The first time I met Mr. Curtis, he said, “So your family moved all the way out here on their own? They sound like good Christians, letting the Lord guide them like that. Strong in their faith.”
“We’re not Christians,” I had said. “We’re Catholics.”
Back in Paterson, everyone was Catholic. That, or Jewish. Just because you didn’t see a guy in church didn’t mean he wasn’t Catholic. My uncle Ryan hadn’t been to church since Grandpa Houghton’s funeral, but every Christmas Eve, while everyone else went to midnight mass, he sat home with a glass of wine and watched the pope on TV from Rome.
When I told Mr. Curtis I was Catholic, he said, “You could think of Catholicism and Christianity as different things. A lot of people do. But a lot of people would say they’re essentially the same thing. That’s what I think. We’re both followers of Christ, Reece. We’ll all be saved come Judgment Day.”
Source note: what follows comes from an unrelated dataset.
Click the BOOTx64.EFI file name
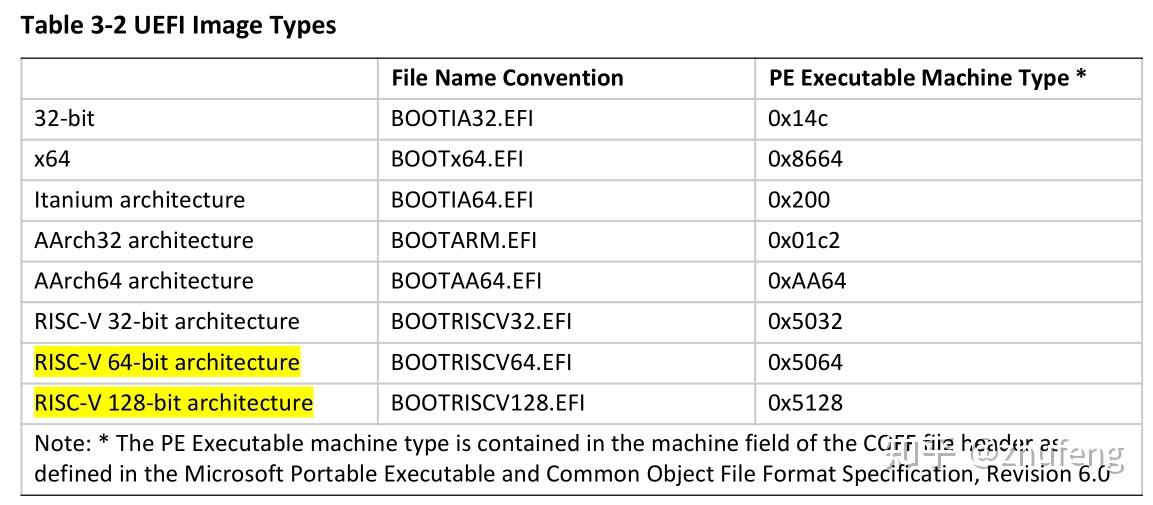The image size is (1153, 505). tap(457, 159)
“My parents aren’t Christians,” Treat says. “They’re Unitarians.”
Mr. Curtis moves his head sideways a little. “You’re a Unitarian Universalist?”
“I’m not.” Treat laughs. “My parents are. I’m an atheist.”
Mr. Curtis takes off his sunglasses and stares at Treat in the rearview mirror. I don’t know what’s keeping us on the road, though I’m sure Mr. Curtis would say faith. “Atheist?” he says. “Is that so?”
“Yeah, I don’t believe any of that religion crap.”
Keith can’t look. He’s staring out the window like there’s something so amazing just over there, just on the other side of that other thing.
“Who do you think made the universe?” Mr. Curtis says.
“I don’t know,” Treat says. “I wasn’t there.”
“God made it, Treat. He made it for all of us.”
Treat straightens up and nods, the Mohawk scraping against the roof lining. “Yeah. Right after we made God.”